Des camarades de l’école du Soudan, devenus des universitaires fort connus à Alger sont des amis proches de mes frères : le colonel Mohamed Chafik Mesbah, le professeur Noureddine Toualbi Thaâlibi, le talentueux footballeur Ait Mesbah Aziz, Bachir Tayeb Beyet l’instructeur FLN, Mohamed Boukhechoura... qui sont devenus des hauts cadres de l’Etat, des professeurs d’université, des médecins, architectes, avocats… Et vous, dommage, comme vous le rapportez : «Les études secondaires ratées… pas assez intello…, je les aurais sans doute menées à leur terme, si je n’avais donné ma préférence à la construction du jeune Etat d’Israël et au travail d’ouvrier agricole, dans un kibboutz en Galilée…» 

Monsieur le réalisateur, chacun sa mère, sa religion, son argent et sa patrie. Vous, le kibboutz, et moi mon service militaire dans le Sahara algérien à l’hôpital de Reggane, pour soigner les enfants des mères contaminés par la première arme nucléaire française. 

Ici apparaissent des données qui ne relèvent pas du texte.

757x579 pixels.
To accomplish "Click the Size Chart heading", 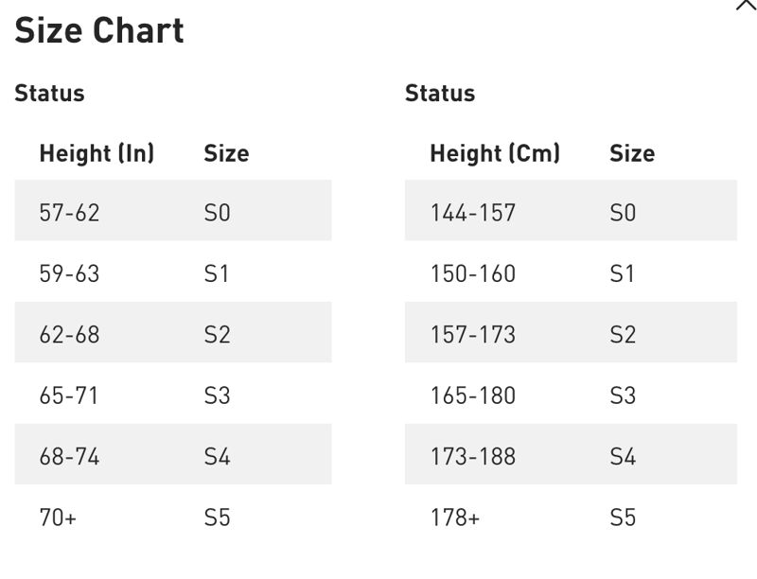I will 99,31.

Du lycée Bugeaud, à la cité Balzac à Vitry-sur-Seine, vos études secondaires, suivies à Paris au lycée Voltaire, vous reconnaissez : «Je les aurais sans doute menées à leur terme si je n’avais donné ma préférence à la construction du jeune Etat d’Israël et au travail d’ouvrier agricole, dans un kibboutz en Galilée…» Vous militiez dans votre jeunesse au sein du mouvement de jeunesse sioniste Hachomer Hatzair. 

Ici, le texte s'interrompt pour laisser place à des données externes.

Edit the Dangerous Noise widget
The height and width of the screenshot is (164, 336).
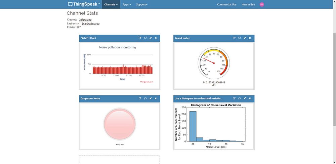tap(151, 98)
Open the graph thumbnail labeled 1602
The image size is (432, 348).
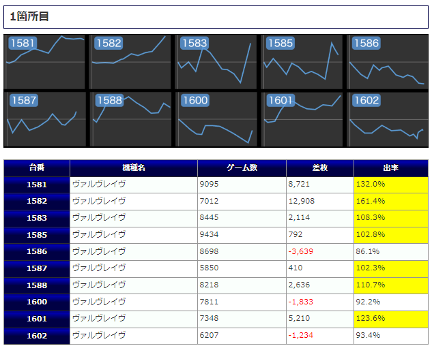(x=388, y=119)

En 1966-1967, vous êtes parti en Israël dans un kibboutz près de la frontière libanaise. Vous n’avez jamais fait d’école de cinéma, ni assistant réalisateur, ni suivi d’études secondaires et c’est peut-être une bonne chose, vu vos succès sur la nostalgie-tragédie des juifs pieds-noirs d’Algérie. Vous êtes vraiment sincère dans vos propos.Votre compagnon de l’école du Soudan, «le sale en haillons, le pouilleux» est devenu médecin, grâce à mon pays l’Algérie, en continuant mes études secondaires pour une Algérie libre et indépendante, effectuant mon service militaire et civil comme vous Monsieur Arcady, non dans un kibboutz mais pour soigner les femmes et nouveau-nés de mon pays, exactement à Reggane où il y a eu la première bombe atomique française. 

Faites, un documentaire sur les Refuzniks (objecteurs de conscience) qui sont de plus en plus nombreux à refuser les rangs de l’armée israélienne de Tsahal pour accomplir leur service militaire. Je vous félicite d’avoir fait un parcours atypique, sans avoir fait d’école de cinéma, ni d’études secondaire et réussir à faire des films nostalgiques aux forts accents pieds-noirs, «l’accent de là-bas qui sent le jasmin et la fleur d’oranger». 

Je le reconnais, comme dirait Camus : «La pensée d’un homme est avant tout sa nostalgie.» Je vous invite à La Casbah, mon berceau, à passer un agréable séjour dans votre pays perdu l’Algérie d’avant, «où coulent le lait et le miel». Je continue mon calvaire où vous avez dit : «Oublier cela (sale juif !) serait commettre ce pire des crimes, celui de l’oubli.» 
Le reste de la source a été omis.